Spreading the intel gets everyone on the same layer as you are and at the same time strengthens the feeling among workers that they are an important part of the organization. Nowadays, you can easily share information through several different ways. Being it:
- Standup meetings
- Daily wrap up emails
- Open Documents (Google Docs)
- Team instant messaging tools (Slack, Facebook for teams)
- Project management tools (Trello, Asana )
5. Create An Environment Focused On The Top Performers
All the efforts you put into improving your team working conditions should always be focused in satisfying the top performing employees.
Eitan Sharir develops a thorough analysis on the impact a team build upon an high-performance culture may generate.
Your mission is to understand the best way to motivate your most talented employees in order to improve their production rate. Get to know what are the roadblocks they’re hitting and make sure you clear them so that they have no barriers to get the most important work done.
Low Performers will either feel they can’t keep the pace and resign or work harder or work harder to improve results.
6. Use a Simple Employee Recognition Process
Most recent studies indicate that employees feel recognition more fulfilling than any money rewards or gifts.
Even though almost everyone already get this point, managers struggle to deliver constant recognition/feedback when there’s no system implemented that eases the process.
Tap my Back tackles most of these challenges.
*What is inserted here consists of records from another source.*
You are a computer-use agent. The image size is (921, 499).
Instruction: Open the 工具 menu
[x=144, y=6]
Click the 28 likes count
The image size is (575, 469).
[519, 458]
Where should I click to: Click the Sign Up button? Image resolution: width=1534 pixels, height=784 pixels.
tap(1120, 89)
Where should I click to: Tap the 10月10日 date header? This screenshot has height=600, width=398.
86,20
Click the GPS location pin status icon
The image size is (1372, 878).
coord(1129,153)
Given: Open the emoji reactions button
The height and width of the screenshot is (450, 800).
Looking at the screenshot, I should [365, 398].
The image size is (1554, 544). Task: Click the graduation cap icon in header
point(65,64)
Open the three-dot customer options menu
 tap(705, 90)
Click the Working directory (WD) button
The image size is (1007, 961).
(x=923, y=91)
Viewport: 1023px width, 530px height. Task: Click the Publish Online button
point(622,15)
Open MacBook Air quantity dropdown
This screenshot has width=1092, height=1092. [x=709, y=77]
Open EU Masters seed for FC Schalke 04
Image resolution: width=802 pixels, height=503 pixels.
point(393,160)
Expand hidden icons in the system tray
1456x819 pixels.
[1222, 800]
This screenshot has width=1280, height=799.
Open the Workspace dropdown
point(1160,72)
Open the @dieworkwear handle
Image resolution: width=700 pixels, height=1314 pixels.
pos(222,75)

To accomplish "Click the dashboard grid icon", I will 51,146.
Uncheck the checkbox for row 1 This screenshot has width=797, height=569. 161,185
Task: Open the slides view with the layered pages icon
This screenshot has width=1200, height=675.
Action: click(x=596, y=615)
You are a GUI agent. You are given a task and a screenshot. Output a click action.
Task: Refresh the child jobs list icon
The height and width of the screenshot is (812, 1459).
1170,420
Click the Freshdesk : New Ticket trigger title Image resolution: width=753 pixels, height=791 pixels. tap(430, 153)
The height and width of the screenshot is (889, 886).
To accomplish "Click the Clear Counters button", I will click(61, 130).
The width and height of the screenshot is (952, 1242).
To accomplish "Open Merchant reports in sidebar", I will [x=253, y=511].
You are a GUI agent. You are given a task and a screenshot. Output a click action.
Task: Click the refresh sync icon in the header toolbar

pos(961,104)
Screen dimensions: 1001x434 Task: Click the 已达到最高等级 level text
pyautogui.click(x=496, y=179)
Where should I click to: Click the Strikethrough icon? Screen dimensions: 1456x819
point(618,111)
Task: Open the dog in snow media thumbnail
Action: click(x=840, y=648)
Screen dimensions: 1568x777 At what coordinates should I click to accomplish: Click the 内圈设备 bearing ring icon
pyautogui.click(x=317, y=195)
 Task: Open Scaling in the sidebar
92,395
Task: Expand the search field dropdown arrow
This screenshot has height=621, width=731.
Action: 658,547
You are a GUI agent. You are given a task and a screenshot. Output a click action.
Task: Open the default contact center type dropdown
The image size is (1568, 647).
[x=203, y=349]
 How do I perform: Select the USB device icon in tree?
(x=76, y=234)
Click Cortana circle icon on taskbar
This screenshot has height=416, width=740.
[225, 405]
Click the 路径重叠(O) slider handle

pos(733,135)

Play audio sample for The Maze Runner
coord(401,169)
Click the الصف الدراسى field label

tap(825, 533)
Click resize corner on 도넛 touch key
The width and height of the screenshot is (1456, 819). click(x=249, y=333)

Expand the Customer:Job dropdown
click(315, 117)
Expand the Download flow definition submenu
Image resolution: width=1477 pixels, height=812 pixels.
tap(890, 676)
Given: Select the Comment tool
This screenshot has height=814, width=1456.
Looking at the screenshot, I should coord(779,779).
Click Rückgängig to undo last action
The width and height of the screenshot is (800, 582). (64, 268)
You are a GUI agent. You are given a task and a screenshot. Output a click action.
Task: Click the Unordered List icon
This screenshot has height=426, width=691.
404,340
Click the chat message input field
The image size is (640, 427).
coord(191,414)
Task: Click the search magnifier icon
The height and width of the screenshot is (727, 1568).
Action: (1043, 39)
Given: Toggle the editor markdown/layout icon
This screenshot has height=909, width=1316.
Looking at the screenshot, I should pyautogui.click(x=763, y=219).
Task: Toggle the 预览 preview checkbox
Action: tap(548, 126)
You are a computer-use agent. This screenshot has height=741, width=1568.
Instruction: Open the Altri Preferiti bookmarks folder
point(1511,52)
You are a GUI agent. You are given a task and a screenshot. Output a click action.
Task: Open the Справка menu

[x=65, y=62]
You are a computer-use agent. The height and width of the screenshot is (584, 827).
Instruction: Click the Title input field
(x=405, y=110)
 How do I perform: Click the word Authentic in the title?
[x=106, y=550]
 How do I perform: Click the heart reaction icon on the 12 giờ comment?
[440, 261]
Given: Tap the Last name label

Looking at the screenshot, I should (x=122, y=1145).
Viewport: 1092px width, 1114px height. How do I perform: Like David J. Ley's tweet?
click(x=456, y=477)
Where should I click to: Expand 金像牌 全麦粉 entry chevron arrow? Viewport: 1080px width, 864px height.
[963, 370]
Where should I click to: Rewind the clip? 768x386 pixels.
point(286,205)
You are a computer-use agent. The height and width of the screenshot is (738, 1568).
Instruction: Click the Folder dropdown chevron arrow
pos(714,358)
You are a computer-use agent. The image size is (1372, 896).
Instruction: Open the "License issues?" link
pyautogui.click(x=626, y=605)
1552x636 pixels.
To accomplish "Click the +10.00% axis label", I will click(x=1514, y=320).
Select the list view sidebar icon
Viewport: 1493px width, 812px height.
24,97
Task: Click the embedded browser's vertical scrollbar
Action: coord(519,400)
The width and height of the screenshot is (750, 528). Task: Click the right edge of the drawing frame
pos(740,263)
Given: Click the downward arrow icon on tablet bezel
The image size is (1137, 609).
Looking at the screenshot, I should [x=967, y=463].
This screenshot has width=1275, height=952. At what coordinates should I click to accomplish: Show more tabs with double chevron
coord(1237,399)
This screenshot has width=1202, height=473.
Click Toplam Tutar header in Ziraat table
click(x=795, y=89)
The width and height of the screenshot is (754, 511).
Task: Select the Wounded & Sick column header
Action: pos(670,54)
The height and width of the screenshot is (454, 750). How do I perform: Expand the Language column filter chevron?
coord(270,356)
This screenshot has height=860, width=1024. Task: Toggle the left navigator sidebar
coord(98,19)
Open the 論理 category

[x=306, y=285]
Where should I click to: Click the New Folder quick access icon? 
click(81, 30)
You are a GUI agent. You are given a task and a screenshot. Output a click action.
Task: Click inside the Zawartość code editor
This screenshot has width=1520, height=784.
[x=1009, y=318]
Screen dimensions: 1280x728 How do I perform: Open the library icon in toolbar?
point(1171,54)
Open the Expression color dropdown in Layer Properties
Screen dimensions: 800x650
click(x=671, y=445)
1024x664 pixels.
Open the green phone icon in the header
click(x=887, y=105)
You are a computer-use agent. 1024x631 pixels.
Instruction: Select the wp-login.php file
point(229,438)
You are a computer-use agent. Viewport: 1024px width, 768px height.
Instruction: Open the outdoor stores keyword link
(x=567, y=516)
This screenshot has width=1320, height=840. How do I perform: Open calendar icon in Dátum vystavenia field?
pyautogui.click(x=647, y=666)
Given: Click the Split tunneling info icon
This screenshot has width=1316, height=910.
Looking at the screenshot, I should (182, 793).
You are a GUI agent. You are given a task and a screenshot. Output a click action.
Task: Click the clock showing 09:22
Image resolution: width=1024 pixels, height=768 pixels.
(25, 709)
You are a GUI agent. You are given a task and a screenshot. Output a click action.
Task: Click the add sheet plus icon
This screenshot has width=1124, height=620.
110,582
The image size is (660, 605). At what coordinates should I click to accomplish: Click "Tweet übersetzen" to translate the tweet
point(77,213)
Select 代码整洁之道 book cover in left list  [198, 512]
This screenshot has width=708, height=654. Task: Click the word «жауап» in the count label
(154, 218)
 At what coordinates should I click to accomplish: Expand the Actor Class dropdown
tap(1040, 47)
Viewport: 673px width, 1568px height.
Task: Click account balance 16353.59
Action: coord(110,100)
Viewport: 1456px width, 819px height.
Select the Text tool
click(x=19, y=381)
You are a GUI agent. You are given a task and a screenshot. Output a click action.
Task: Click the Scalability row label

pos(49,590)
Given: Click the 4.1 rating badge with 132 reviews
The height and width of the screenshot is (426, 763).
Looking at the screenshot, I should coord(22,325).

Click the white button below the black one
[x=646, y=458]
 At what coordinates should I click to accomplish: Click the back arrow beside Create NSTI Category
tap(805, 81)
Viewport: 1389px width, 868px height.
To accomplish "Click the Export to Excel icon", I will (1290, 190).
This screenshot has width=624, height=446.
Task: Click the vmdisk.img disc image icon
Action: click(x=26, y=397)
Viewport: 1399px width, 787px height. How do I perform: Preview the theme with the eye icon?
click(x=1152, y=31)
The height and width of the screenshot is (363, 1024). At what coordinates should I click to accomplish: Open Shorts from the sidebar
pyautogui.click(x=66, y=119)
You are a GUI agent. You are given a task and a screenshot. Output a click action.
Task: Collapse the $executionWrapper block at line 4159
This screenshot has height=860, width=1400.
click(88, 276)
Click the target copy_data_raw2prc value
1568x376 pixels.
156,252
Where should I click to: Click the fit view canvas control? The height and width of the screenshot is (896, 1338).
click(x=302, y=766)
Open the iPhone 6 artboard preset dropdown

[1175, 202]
It is a tool designed to facilitate both upwards and downwards recognition in a fun and frictionless way. Either for remote or local teams recognition may be made public or privately to any specific worker. On top of it, team leaders have access to analytics on the taps given so that they can extract insights that make them better managers.
7. Fire Under-performers
Even though it may seem a paradox in terms of team motivation, firing under-performers actually works well on motivating your best employees. When other employees see these individuals getting away with under-performance, then they start to under-perform. Therefore, firing—as long as you explain to your team why people were fired—can actually motivate employees to improve daily.
8. Encourage Innovation and Creativity
As a manager you must realize that the vast majority of innovations come from the people who are manufacturing your products or designing your services, who are interacting with customers.
Fostering creativity will not only bolster employee motivation within the organization but also help in creating a more flexible working environment as it creates an openness to change.
Disruption either in terms of products, markets or processes is the common ground of every growing company
9. Invest in Staff Learning Opportunities
People who get the chance to grow their skills and expertise take more pride in their jobs, you should encourage employees in your organization to gain new skills.
However, providing training and learning programs is not enough. You must ensure that employees are able to apply the knowledge gained to accomplish their work and further benefit their career utility.
You can do this in many ways, such as providing on-the-job training and other opportunities to teach your employees new skills.
10. Do Not Hire Clones
It often happens that new employees dress, sound and think the same way as the one who recruited them.
The last thing any entrepreneur should try is to recruit a bunch of “mini-me’s”. Rather try surrounding yourself with experts who excel in different areas and bring unique perspectives. It will create a much more exciting environment for everyone on your company.